- [TASK GOAL] Print the data that follows exactly, leaving nothing out.

- [Collected data entries]

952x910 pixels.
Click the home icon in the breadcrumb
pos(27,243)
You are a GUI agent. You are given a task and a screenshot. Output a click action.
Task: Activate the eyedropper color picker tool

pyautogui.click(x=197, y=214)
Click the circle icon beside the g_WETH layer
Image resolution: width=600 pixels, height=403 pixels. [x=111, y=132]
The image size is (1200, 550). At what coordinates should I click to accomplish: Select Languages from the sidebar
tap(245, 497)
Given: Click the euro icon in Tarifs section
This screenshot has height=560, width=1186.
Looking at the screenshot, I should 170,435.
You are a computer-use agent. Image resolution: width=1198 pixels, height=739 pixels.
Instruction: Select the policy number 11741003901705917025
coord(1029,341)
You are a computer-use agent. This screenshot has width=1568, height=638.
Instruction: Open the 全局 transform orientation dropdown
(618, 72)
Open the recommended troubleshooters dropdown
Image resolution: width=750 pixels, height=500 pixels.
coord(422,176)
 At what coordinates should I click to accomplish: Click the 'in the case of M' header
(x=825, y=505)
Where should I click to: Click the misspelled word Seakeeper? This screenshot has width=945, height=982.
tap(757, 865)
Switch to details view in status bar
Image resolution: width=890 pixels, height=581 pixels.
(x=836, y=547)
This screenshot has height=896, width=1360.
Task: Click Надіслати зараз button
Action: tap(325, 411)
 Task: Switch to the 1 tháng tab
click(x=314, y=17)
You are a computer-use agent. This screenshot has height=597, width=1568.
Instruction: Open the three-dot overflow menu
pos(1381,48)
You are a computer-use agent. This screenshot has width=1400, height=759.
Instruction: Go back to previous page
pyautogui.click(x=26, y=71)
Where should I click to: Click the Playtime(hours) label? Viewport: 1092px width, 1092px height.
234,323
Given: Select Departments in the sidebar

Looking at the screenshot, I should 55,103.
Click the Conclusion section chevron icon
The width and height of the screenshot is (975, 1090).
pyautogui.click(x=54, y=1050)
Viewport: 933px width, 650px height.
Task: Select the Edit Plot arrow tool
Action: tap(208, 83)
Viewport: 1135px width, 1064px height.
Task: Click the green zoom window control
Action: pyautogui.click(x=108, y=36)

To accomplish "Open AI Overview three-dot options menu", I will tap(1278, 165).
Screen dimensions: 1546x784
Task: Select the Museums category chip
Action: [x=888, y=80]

- [RESPONSE]
952x910 pixels.
Click the home icon in the breadcrumb
pos(27,243)
You are a GUI agent. You are given a task and a screenshot. Output a click action.
Task: Activate the eyedropper color picker tool

pyautogui.click(x=197, y=214)
Click the circle icon beside the g_WETH layer
Image resolution: width=600 pixels, height=403 pixels. [x=111, y=132]
The image size is (1200, 550). At what coordinates should I click to accomplish: Select Languages from the sidebar
tap(245, 497)
Given: Click the euro icon in Tarifs section
This screenshot has height=560, width=1186.
Looking at the screenshot, I should 170,435.
You are a computer-use agent. Image resolution: width=1198 pixels, height=739 pixels.
Instruction: Select the policy number 11741003901705917025
coord(1029,341)
You are a computer-use agent. This screenshot has width=1568, height=638.
Instruction: Open the 全局 transform orientation dropdown
(618, 72)
Open the recommended troubleshooters dropdown
Image resolution: width=750 pixels, height=500 pixels.
coord(422,176)
 At what coordinates should I click to accomplish: Click the 'in the case of M' header
(x=825, y=505)
Where should I click to: Click the misspelled word Seakeeper? This screenshot has width=945, height=982.
tap(757, 865)
Switch to details view in status bar
Image resolution: width=890 pixels, height=581 pixels.
(x=836, y=547)
This screenshot has height=896, width=1360.
Task: Click Надіслати зараз button
Action: tap(325, 411)
 Task: Switch to the 1 tháng tab
click(x=314, y=17)
You are a computer-use agent. This screenshot has height=597, width=1568.
Instruction: Open the three-dot overflow menu
pos(1381,48)
You are a computer-use agent. This screenshot has width=1400, height=759.
Instruction: Go back to previous page
pyautogui.click(x=26, y=71)
Where should I click to: Click the Playtime(hours) label? Viewport: 1092px width, 1092px height.
234,323
Given: Select Departments in the sidebar

Looking at the screenshot, I should 55,103.
Click the Conclusion section chevron icon
The width and height of the screenshot is (975, 1090).
pyautogui.click(x=54, y=1050)
Viewport: 933px width, 650px height.
Task: Select the Edit Plot arrow tool
Action: tap(208, 83)
Viewport: 1135px width, 1064px height.
Task: Click the green zoom window control
Action: pyautogui.click(x=108, y=36)

To accomplish "Open AI Overview three-dot options menu", I will tap(1278, 165).
Screen dimensions: 1546x784
Task: Select the Museums category chip
Action: [x=888, y=80]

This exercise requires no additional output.